*Task to complete:*
Your reply should consist only of the lines from the one with "Task: Toggle scene" through the end of the entries, transcribed exactly. Pictures stay out.

*Data to use:*
^^^^^^^^^^^^^^^^

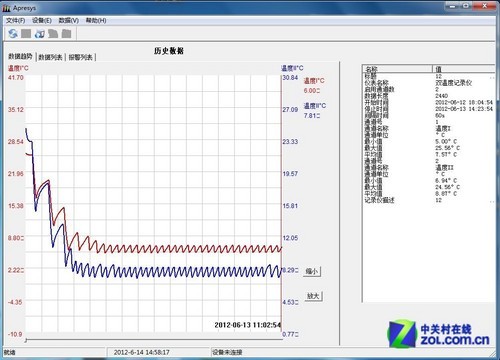Switch to the 数据列表 tab
This screenshot has width=500, height=360.
pyautogui.click(x=50, y=57)
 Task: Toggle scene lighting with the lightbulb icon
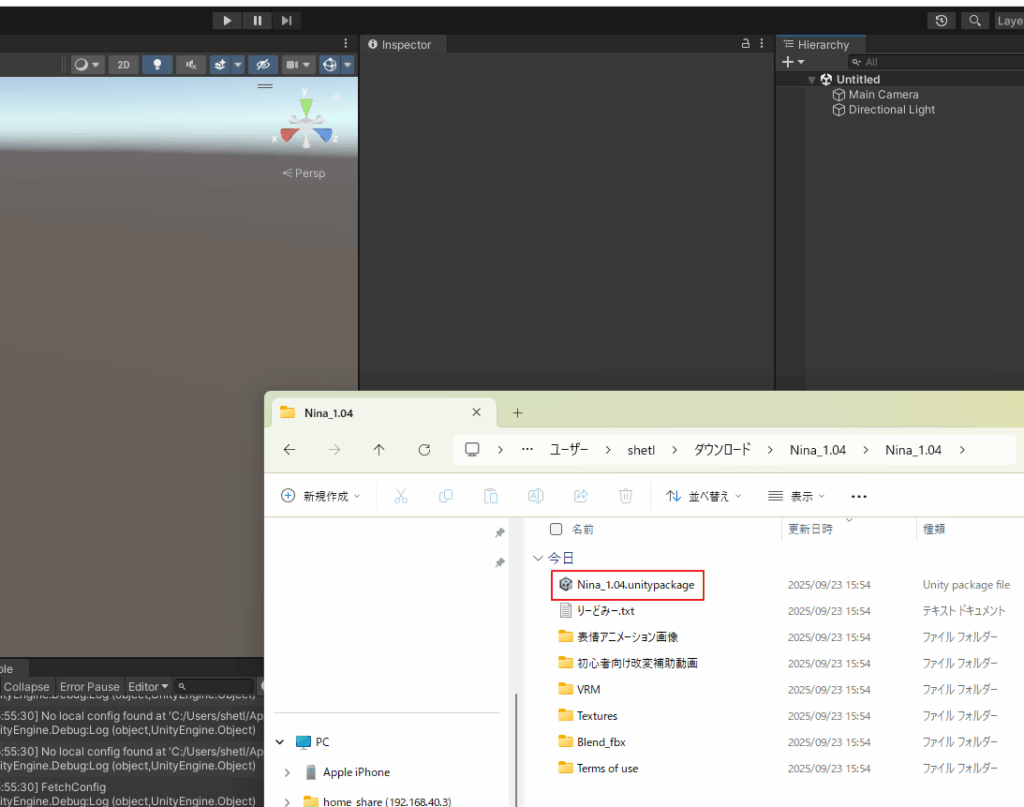click(x=156, y=64)
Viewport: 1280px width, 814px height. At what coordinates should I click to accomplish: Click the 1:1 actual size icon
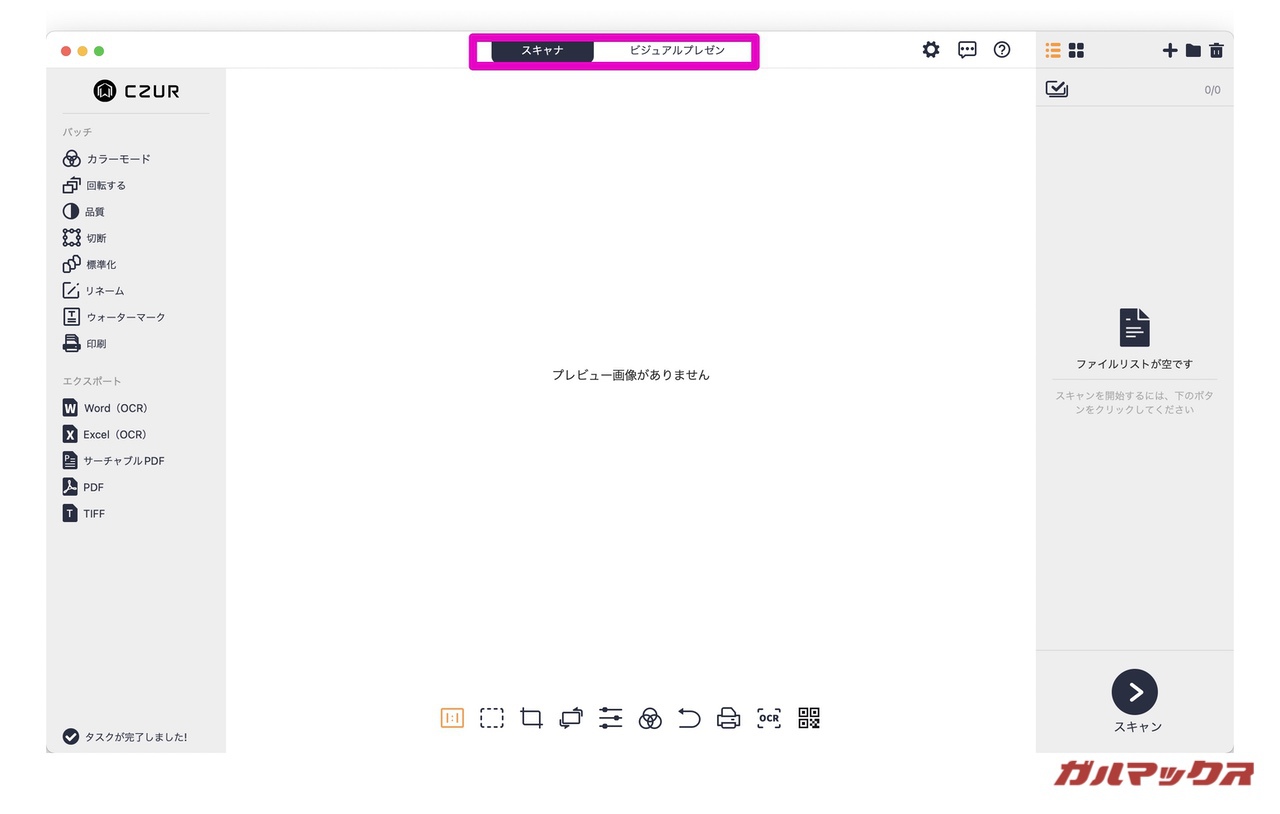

^^^^^^^^^^^^^^^^

*Written response:*
 Task: Toggle scene lighting with the lightbulb icon
click(x=156, y=64)
Viewport: 1280px width, 814px height. At what coordinates should I click to accomplish: Click the 1:1 actual size icon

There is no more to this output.